» **TEXTE RETENU**:

Santé

C’est mon histoire : « Le jour où j’ai dit ses quatre vérités à ma mère »

Ma mère sait tout sur tout

Ma mère est hors norme. Il y a en elle de la diva exubérante que ne renierait pas Pedro Almodóvar, et de la mama sicilienne qui régente avec amour sa nichée. Dans la famille, c’est une star intouchable. Mon père est en admiration devant elle et reste l’étudiant grisé de bonheur parce qu’elle a accepté de boire, il y a maintenant des années, un Martini avec lui. Ma grand-mère paternelle est capable de la pire mauvaise foi pour abonder dans son sens. Quant à mon frère, il demeure en plein Œdipe à 33 ans. Ma mère possède ce genre de charisme qui pousse les gens à s’excuser alors que c’est elle qui est en tort. Un truc de fou ! Elle a le monde à ses pieds, et elle le lui rend bien, elle s’intéresse à tout, c’est un caméléon qui a un entregent phénoménal dans tous les milieux.

Le corollaire ? Elle se mêle de tout et se voit experte en tout, avec un enthousiasme qui ne faiblit jamais. Être sa fille, c’est bénéficier H24 des conseils d’une styliste, d’une coach sportive, d’une pédopsy, d’une avocate, d’une cheffe cuisinière, d’une décoratrice feng shui, d’une esthéticienne… Non qu’elle soit désœuvrée, elle travaillait encore récemment chez un antiquaire, car elle est diplômée en histoire de l’art, mais elle s’est fait virer car elle piquait les clients : les plus fortunés lui proposaient de s’attacher ses services, tant elle les subjuguait. Mais ce qui lui plaît par-dessus tout et l’amuse au plus haut point, c’est s’occuper de nous, sa famille. « Être épatante pour les miens, voilà ma surface d’activité », a-t-elle, un jour, fièrement résumé. Et je ne peux que m’incliner devant son efficacité.

ELLE S’EST MISE À RÉGIR, ma famille, ma maison, tout !

Ainsi, quand nous avons échoué à maintenir notre fils dans la même école que ses copains pour cause de déménagement dans un autre secteur scolaire, nous l’avons envoyée en mission. Qu’a­-t­elle raconté ? La fin de non ­recevoir s’est muée en « dérogation à caractère exceptionnel ». Sauf que, peu à peu, elle s’est mise à agir de sa propre initiative, en s’affranchissant de m’en parler d’abord, et à régir mon quotidien dans mon dos telle une super intendante.

» **DONNÉES RECUEILLIES**:
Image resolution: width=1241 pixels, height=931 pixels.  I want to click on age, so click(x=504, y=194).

» **OBJECTIF**:
Recopiez le passage du récit consacré à la mère qui se trouve entre « C’est mon histoire » et « tous les milieux. », ces deux extraits compris.

» **RÉPONSE ATTENDUE**:
C’est mon histoire : « Le jour où j’ai dit ses quatre vérités à ma mère »

Ma mère sait tout sur tout

Ma mère est hors norme. Il y a en elle de la diva exubérante que ne renierait pas Pedro Almodóvar, et de la mama sicilienne qui régente avec amour sa nichée. Dans la famille, c’est une star intouchable. Mon père est en admiration devant elle et reste l’étudiant grisé de bonheur parce qu’elle a accepté de boire, il y a maintenant des années, un Martini avec lui. Ma grand-mère paternelle est capable de la pire mauvaise foi pour abonder dans son sens. Quant à mon frère, il demeure en plein Œdipe à 33 ans. Ma mère possède ce genre de charisme qui pousse les gens à s’excuser alors que c’est elle qui est en tort. Un truc de fou ! Elle a le monde à ses pieds, et elle le lui rend bien, elle s’intéresse à tout, c’est un caméléon qui a un entregent phénoménal dans tous les milieux.